Maalesef türlü sebeplerden iyi korunamayan ülkelerden korona hakkında hayırlı güzel haberler gelmiyor. Bilhassa Hindistan’da yaşanan dehşetli dramları gördükçe gözyaşlarımı tutamadım. Duaların çok kabul olduğu bu mübarek günlerde insanlığın kurtuluşu ve selameti için çok dualar edelim.
Ramazan bayramına yaklaştığımız şu günlerde bir çok evlerde baklava yapma telaşları başladı. Biz Türkler çok çeşitli tatlılar biliriz ama bayramlarımız baklavasız olmaz. Çünkü baklava başka tatlılarla kıyaslandığında çok emek, sabır ve özen isteyen çok müstesna bir tatlıdır. Öyle herkes ben yaptım oldu deyip gerçek bir baklava yapamaz. Tamam şu anda marketlerden baklavanın bütün malzemelerini bir anda toplayıp eve getirebilirsiniz ama eskiden baklavayı yapmak o kadarda kolay değildi.

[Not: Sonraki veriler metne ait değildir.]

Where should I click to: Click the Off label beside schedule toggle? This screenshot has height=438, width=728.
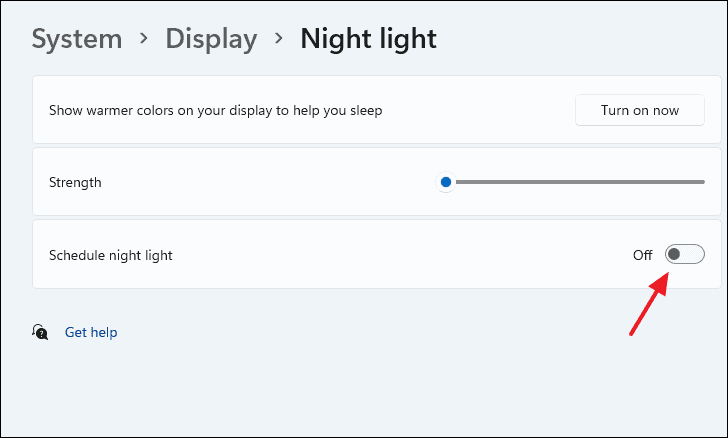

Köylerde Baklava yapımı ve Leblebi
Köyümüzde hasat zamanı en seçkin buğdaydan nişastalık ayırılırdı. Yaz biteceğine yakın buğday bir gün önceden ıslatılır, ertesi günü ezerek şişen buğdayın suyu süzülürdü. Dibe çöken beyaz tortular temiz çarşaflar üzerine serilip ufalayarak kurutulurdu. Ufalanan kırıntılar en ince elekten elenince baklavalık nişasta bembeyaz ortaya çıkardı. Baklava nişastasız asla olmazdı. Çünkü açılan bezeye nişastayı serptikçe yufka inceldikçe incelir tül gibi olurdu. Bu arada baklava hamurunun ununu da en ince elekten eleyince hamuru esnek ve beyaz olurdu. Baklava hamurunu genelde süt yada suyla bir yumurta kırarak özlüce yoğururlar. Bizim Dombay ovasında çokça ceviz yetiştiğinden herkes baklavasını cevizli yapardı. Cevizi olmayanların leblebi kırıntısıyla da baklava yaptıklarını biliyorum. Eskiden baklavalar daha iri dilimler halinde kesilirdi ve her tepsideki açılmış yufka adedi kırk kat olmalıydı. Baklavanın kesimi de çok sabırlı sanatlı bir iştir. Öyle dikkatli keseceksiniz ki tam ortasında yıldız şekli çıkacak.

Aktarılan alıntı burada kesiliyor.